In Shrewsbury you can, as the British say, start as you mean to go on: the Tourist Information Office itself is in a half-timbered Medieval building
Just how long I’ve been gone from the US hits me once in a while when I find myself forgetting which expressions are British and which are American. Suburbs in the USA have plenty of houses in a style I think of as Mock Tudor – but is that the American term? Or the British term?

Costa Coffee (a British chain competing with Starbucks) in Shrewsbury -- get your morning coffee in a centuries-old shop
Whatever Americans call them, you probably know what I mean: modern houses dressed up with trim in patterns of stripes, grids or herringbones that show up dark against the lighter plaster or stucco spread between them, in imitation of medieval timber-frame buildings. Here in the UK, the middle-of-the-road term is Mock Tudor; if you want to be more polite you call it Tudor Revival, and if you want to be less polite you call it Tudorbethan, a mish-mash of Tudor and Elizabethan meant to indicate the building didn’t come from any historical period, but is only a cheap fake.

A view of an optometrists office, showing how upper stories jut out farther than lower stories; this wasnt just because of a need for more floorspace, but was dictated by the complexity of putting one set of framing, held together with mortise and tenon joints, on top of another
But here in England, we also have the real thing, hundreds of half-timbered buildings still in use even though they were built in the Middle Ages, the Renaissance, or the periods directly following because the technique was used here for hundreds of years. The Midlands—the common name for an imprecisely defined part of the country made of up the counties in the middle, those not classed as North or South of England, the West Country or East Anglia, if that makes things any more clear—is known for having lots of these, for half-timbering with more ornate patterns, and for using curved braces to make designs called stars.

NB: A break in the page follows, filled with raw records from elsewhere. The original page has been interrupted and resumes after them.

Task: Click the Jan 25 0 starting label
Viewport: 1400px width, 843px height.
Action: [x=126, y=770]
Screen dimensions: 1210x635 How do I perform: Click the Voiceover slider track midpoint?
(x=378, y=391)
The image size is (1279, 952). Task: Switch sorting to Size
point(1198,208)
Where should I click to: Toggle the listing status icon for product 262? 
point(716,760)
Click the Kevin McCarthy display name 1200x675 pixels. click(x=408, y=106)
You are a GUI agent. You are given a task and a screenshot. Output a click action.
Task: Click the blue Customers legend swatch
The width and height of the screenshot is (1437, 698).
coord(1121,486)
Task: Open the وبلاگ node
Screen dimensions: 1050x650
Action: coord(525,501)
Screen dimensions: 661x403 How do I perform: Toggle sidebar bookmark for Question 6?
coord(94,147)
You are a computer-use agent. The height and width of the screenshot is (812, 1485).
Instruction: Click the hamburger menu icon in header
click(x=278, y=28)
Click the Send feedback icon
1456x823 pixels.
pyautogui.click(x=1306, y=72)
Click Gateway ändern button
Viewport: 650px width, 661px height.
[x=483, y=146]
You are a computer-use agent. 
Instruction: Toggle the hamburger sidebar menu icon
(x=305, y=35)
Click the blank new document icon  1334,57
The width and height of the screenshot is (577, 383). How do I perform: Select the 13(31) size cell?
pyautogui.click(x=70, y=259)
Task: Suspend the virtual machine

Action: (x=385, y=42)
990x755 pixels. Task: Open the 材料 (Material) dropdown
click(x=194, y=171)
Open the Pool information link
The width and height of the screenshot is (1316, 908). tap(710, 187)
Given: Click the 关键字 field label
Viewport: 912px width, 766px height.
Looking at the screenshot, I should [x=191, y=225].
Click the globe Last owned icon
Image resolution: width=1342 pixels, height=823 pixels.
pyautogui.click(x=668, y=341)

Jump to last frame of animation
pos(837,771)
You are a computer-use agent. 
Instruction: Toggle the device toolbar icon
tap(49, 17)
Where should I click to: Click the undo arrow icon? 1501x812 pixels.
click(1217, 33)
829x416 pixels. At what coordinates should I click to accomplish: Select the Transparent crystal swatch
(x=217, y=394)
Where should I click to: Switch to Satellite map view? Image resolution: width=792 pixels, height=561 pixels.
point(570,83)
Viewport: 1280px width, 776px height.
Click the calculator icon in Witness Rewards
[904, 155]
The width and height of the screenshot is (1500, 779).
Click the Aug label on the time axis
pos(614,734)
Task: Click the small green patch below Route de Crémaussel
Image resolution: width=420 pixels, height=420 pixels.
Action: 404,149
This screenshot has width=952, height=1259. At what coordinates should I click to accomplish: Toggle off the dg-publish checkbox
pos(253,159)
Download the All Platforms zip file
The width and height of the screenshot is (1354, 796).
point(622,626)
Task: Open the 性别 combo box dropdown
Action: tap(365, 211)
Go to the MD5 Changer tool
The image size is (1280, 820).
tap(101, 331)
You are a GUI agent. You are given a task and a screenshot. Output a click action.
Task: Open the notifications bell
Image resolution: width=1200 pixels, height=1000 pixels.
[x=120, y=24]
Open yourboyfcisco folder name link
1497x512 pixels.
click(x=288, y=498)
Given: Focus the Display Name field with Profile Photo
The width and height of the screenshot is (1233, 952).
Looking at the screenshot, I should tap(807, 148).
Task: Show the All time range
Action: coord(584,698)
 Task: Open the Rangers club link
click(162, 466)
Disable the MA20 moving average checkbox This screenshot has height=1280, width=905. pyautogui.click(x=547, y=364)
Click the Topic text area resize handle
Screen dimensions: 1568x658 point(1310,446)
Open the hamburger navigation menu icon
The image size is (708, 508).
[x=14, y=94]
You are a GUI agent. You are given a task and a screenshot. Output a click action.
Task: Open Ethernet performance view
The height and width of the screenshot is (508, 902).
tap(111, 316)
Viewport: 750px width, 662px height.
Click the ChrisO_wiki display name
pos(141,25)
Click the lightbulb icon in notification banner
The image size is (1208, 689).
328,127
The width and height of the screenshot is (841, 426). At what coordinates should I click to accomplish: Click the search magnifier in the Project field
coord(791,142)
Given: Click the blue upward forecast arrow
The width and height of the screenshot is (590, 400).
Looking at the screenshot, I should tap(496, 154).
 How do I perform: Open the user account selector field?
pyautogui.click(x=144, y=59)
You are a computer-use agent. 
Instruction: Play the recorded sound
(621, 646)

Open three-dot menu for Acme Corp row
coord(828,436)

On the other hand, sometimes space *is* at a premium; these peoples house is a bridge over the roadway
The technique is called half-timbering, because—depending upon which authority you trust—the timber framing was set on foundations or even a lower story of stone (or later, brick), as opposed to earlier buildings in which the supporting timbers were set in trenches, which made them more stabile than if they had no foundations at all, but also made them more inclined to rot away.

This one may be crooked, but its good for a few more centuries. (A friend found woodworm in the enormous oak beams of his medieval house. "Yeah", said the pest guy. "In about 500 years, you should start worrying.")
Wikipedia will tell you that the technique is called half-timbering because all the framing is constructed of tree-trunks or -limbs cut in half, but you don’t have to visit many medieval half-timbered buildings (or even look at the pictures in many books on traditional English architecture) to know that just isn’t the way these houses were built.
Now, the English are sometimes more direct in their use of language than Americans, despite their reputation for understatement. These are, after all, the people who refer to retirees as OAPS (old age pensioners) and where, until recently, charities set life-sized figures of children on crutches or in leg braces, with coin slots and signs saying “For the Spastics”, outside stores and pubs. (The Spastics Society changed its name to Scope in the early 90s; you can see a picture of one of the collection boxes here). So, in line with that kind of plain speaking, these wonderful historic places are often just called black-and-white buildings.
The Shropshire town of Shrewsbury is known for them, so much so that their tourist information board’s web site says “Shrewsbury’s not all black and white, you know!”—of course it isn’t only black and white; I told you only last week that the Abbey there is red—although other pages from the same site brag that the place is “awash with black and white timber-framed historic buildings”.

This placque appears on the building on the left in the previous photo, which now houses a branch of the chain Edinburgh Woollen Mill. It reads: "Erected by Richard Owen the Elder, Gentleman. AD 1569"
I hope you enjoyed this photographic tour of some of Shrewsbury’s black and white sites, in full colour.